[Saved data entries]
· · · · ·
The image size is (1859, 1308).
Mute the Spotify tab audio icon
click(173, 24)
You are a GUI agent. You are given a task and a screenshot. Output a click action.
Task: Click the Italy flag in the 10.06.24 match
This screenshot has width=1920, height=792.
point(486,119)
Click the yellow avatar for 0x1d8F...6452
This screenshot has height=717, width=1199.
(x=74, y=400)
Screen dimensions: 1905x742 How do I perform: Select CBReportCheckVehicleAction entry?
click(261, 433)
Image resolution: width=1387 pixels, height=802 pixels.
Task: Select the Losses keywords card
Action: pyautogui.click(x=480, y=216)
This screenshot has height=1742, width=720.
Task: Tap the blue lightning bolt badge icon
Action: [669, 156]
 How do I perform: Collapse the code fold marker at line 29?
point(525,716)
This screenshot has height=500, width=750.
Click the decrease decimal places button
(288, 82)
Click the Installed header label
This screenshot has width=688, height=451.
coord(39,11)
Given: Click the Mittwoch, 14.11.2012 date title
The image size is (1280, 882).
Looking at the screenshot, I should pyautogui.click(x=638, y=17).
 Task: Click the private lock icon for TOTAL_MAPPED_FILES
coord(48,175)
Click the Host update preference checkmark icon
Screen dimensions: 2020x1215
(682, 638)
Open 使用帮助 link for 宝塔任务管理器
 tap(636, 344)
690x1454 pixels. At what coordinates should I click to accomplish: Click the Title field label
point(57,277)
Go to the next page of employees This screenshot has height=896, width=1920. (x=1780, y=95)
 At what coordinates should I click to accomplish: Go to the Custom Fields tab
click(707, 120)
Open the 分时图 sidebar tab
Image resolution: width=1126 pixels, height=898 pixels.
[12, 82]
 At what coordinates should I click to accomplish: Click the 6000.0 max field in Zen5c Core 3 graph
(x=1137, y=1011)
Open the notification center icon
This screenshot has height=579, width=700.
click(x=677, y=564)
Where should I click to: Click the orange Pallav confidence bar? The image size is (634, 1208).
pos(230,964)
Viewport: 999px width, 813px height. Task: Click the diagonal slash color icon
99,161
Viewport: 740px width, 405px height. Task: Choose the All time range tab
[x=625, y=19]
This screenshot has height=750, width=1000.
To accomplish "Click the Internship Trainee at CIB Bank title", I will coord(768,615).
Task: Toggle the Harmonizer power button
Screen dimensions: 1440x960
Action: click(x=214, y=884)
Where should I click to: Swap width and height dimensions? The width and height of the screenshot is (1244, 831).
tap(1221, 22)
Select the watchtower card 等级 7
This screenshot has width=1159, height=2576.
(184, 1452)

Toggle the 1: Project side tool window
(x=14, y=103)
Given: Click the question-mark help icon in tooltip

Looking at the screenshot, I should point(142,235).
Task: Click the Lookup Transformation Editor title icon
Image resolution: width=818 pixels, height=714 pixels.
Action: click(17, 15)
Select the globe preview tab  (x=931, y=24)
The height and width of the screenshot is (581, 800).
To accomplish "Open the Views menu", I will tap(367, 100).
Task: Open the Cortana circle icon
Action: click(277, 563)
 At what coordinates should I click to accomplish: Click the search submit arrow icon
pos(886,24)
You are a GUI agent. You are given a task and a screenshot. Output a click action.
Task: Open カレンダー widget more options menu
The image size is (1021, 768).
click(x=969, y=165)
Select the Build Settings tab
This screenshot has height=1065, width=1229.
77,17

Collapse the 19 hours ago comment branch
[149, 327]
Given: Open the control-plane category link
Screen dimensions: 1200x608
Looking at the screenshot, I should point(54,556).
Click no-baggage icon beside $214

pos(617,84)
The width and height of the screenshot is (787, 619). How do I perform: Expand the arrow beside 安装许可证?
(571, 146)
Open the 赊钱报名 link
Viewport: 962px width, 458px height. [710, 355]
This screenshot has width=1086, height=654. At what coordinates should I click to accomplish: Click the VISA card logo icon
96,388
· · · · ·
Problem to solve =
Every record must be written out again without any change.

Exercise response =
The image size is (1859, 1308).
Mute the Spotify tab audio icon
click(173, 24)
You are a GUI agent. You are given a task and a screenshot. Output a click action.
Task: Click the Italy flag in the 10.06.24 match
This screenshot has width=1920, height=792.
point(486,119)
Click the yellow avatar for 0x1d8F...6452
This screenshot has height=717, width=1199.
(x=74, y=400)
Screen dimensions: 1905x742 How do I perform: Select CBReportCheckVehicleAction entry?
click(261, 433)
Image resolution: width=1387 pixels, height=802 pixels.
Task: Select the Losses keywords card
Action: pyautogui.click(x=480, y=216)
This screenshot has height=1742, width=720.
Task: Tap the blue lightning bolt badge icon
Action: [669, 156]
 How do I perform: Collapse the code fold marker at line 29?
point(525,716)
This screenshot has height=500, width=750.
Click the decrease decimal places button
(288, 82)
Click the Installed header label
This screenshot has width=688, height=451.
coord(39,11)
Given: Click the Mittwoch, 14.11.2012 date title
The image size is (1280, 882).
Looking at the screenshot, I should pyautogui.click(x=638, y=17).
 Task: Click the private lock icon for TOTAL_MAPPED_FILES
coord(48,175)
Click the Host update preference checkmark icon
Screen dimensions: 2020x1215
(682, 638)
Open 使用帮助 link for 宝塔任务管理器
 tap(636, 344)
690x1454 pixels. At what coordinates should I click to accomplish: Click the Title field label
point(57,277)
Go to the next page of employees This screenshot has height=896, width=1920. (x=1780, y=95)
 At what coordinates should I click to accomplish: Go to the Custom Fields tab
click(707, 120)
Open the 分时图 sidebar tab
Image resolution: width=1126 pixels, height=898 pixels.
[12, 82]
 At what coordinates should I click to accomplish: Click the 6000.0 max field in Zen5c Core 3 graph
(x=1137, y=1011)
Open the notification center icon
This screenshot has height=579, width=700.
click(x=677, y=564)
Where should I click to: Click the orange Pallav confidence bar? The image size is (634, 1208).
pos(230,964)
Viewport: 999px width, 813px height. Task: Click the diagonal slash color icon
99,161
Viewport: 740px width, 405px height. Task: Choose the All time range tab
[x=625, y=19]
This screenshot has height=750, width=1000.
To accomplish "Click the Internship Trainee at CIB Bank title", I will coord(768,615).
Task: Toggle the Harmonizer power button
Screen dimensions: 1440x960
Action: click(x=214, y=884)
Where should I click to: Swap width and height dimensions? The width and height of the screenshot is (1244, 831).
tap(1221, 22)
Select the watchtower card 等级 7
This screenshot has width=1159, height=2576.
(184, 1452)

Toggle the 1: Project side tool window
(x=14, y=103)
Given: Click the question-mark help icon in tooltip

Looking at the screenshot, I should point(142,235).
Task: Click the Lookup Transformation Editor title icon
Image resolution: width=818 pixels, height=714 pixels.
Action: click(17, 15)
Select the globe preview tab  (x=931, y=24)
The height and width of the screenshot is (581, 800).
To accomplish "Open the Views menu", I will tap(367, 100).
Task: Open the Cortana circle icon
Action: click(277, 563)
 At what coordinates should I click to accomplish: Click the search submit arrow icon
pos(886,24)
You are a GUI agent. You are given a task and a screenshot. Output a click action.
Task: Open カレンダー widget more options menu
The image size is (1021, 768).
click(x=969, y=165)
Select the Build Settings tab
This screenshot has height=1065, width=1229.
77,17

Collapse the 19 hours ago comment branch
[149, 327]
Given: Open the control-plane category link
Screen dimensions: 1200x608
Looking at the screenshot, I should point(54,556).
Click no-baggage icon beside $214

pos(617,84)
The width and height of the screenshot is (787, 619). How do I perform: Expand the arrow beside 安装许可证?
(571, 146)
Open the 赊钱报名 link
Viewport: 962px width, 458px height. [710, 355]
This screenshot has width=1086, height=654. At what coordinates should I click to accomplish: Click the VISA card logo icon
96,388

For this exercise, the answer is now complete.